Given that I'm writing (more slowly these past two weeks or so) my rather epic novel about a Dhampir and his quest to be free of the destiny laid out by his vampiric father, it seemed appropriate for me to visit the quintessential vampire, so I've been reading Bram Stoker's Dracula. (Funny how, given its marketing and how it was referred to, the Francis Ford Coppola movie from the early 90s tends to be what I think of when I put the words "Bram Stoker's Dracula" into that sequence).
I'm still only a quarter or so into the book, but it's that funny thing where the story is so familiar due to pop culture osmosis for now 126 years that many elements are instantly recognizable. Just this year, we had a comedy imagining Renfield as a young man (how long do I get to think of Nicolas Hoult, who is three years younger than I am, as a "young man?") with Dracula as a toxic and overbearing boss. Later this year, The Last Voyage of the Demeter takes a couple-page passage from the novel that, in its epistolary format, is minimalistic terror as we get the logs of the captain of the ship that takes Dracula to England as his crew begins to vanish one by one while the Count feeds on them one by one.
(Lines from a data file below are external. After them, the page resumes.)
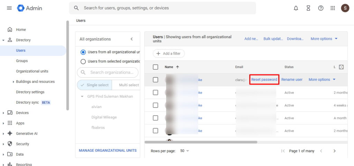This screenshot has width=354, height=166.
Task: Expand the Devices section in sidebar
Action: coord(3,113)
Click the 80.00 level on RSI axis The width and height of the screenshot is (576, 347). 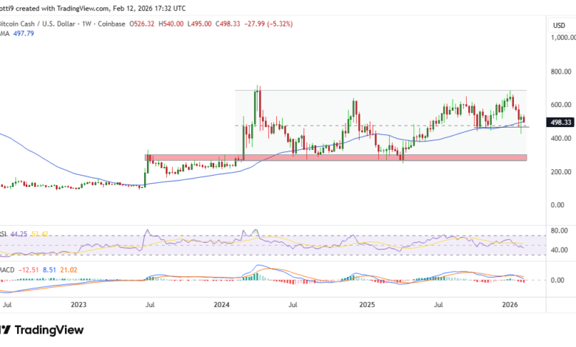[x=559, y=230]
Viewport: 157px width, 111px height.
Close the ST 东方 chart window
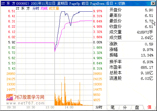click(x=153, y=3)
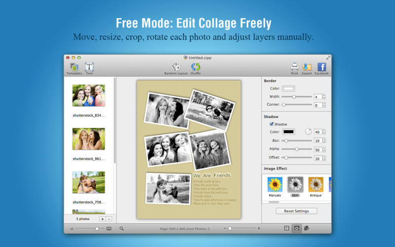
Task: Remove photo with minus button
Action: click(x=109, y=219)
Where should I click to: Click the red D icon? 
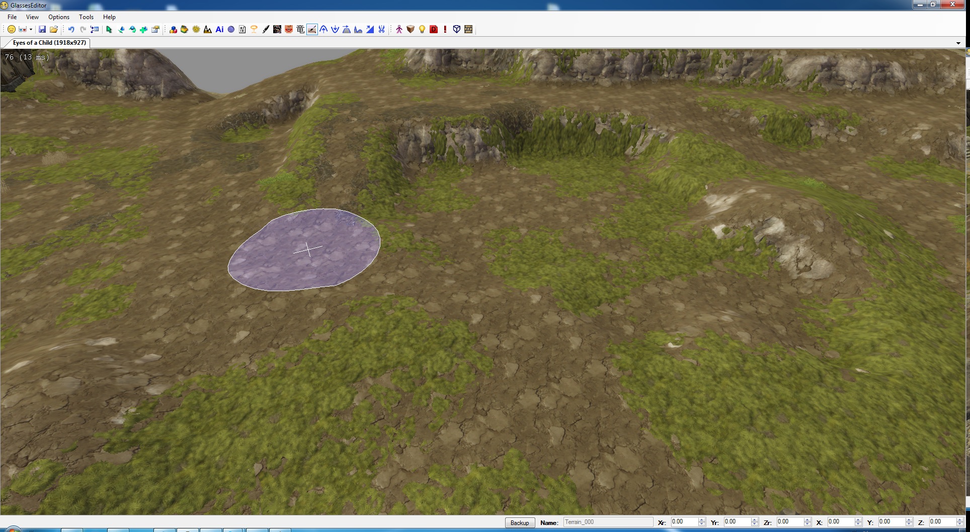click(434, 30)
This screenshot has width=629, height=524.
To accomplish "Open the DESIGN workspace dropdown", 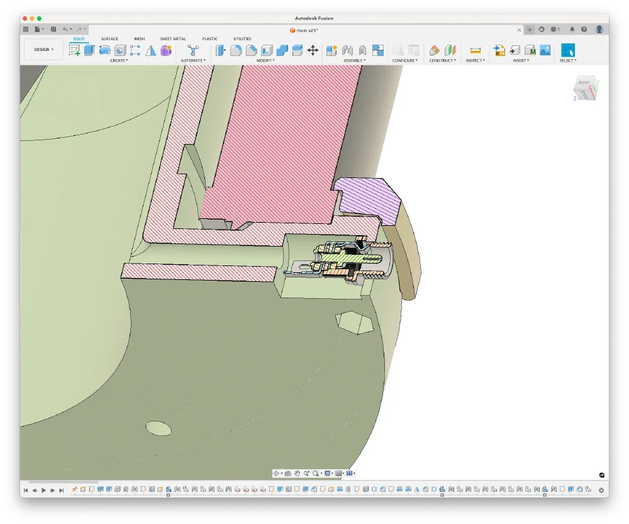I will click(x=43, y=50).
I think what's surprising about the novel is how modern it feels. I read Frankenstein in high school, which I'd argue is, outside of Poe's short fiction, the other most quintessential gothic horror story, but it's sometimes easy to forget that Frankenstein and Dracula came 79 years apart, in wildly different cultural and historical contexts.
Indeed, I'd argue that the two might even take opposite positions, culturally. Frankenstein is all about the cold, industrial future leading to alienation and a heartlessness that can only result in violence taking the place of familial love, while Dracula is very much about the rational, modern world needing to fight against the archaic, mystical past.
Because Dracula is not just a bloodsucker and a sexual libertine (the latter somewhat implied, though heavily). He's also a brutal autocratic noble. In what might be the most chilling part of the story, after Jonathan Harker has realized he's not so much a guest as a prisoner of Dracula and his three vampiric women (often portrayed as a sort of harem, though it's not clear that he has that relationship with them,) a woman comes to the castle to demand her child back - a baby that Dracula fed to the women. She knows the baby is dead, but she demands to at least have the body to bury, and in response, Dracula sics his wolves on her, having them tear her apart in an act of unmitigated cruelty.
England of course has its history of exploitation by nobles, but there is also a tradition (adopted as well by Americans) of civil liberties - protections that the common people should have against those in power. Given Stoker was Irish, I wonder to what extent he was being ironic about the English claim to liberal ideals, but at least on the surface, the evil of Dracula is the logical extreme of aristocratic entitlement.
The format is also somewhat unconventional - it's an epistolary novel, which means that it takes the form of journals, news articles, and letters, as if Bram Stoker had discovered and collated these into a coherent narrative (though conveniently, the characters often write like novelists.)
Dracula, from the start, is a force of nature, but there's also a great deal of weirdness - when Jonathan first shows up to come to the castle in Transylvania, the carriage driver is very transparently Dracula himself, in disguise. If there's any reason to find sympathy with the Count (and not really,) it's that the guy needs to work very hard to make it look like he's actually got people working for him. The grandeur of his nobility is a facade, and he's only living (well, un-living) off of gold that was buried around his domain by people fearing it would be stolen in the many wars that were fought over it.
Anyway, I know how this all goes down, for the most part, but it is a good read.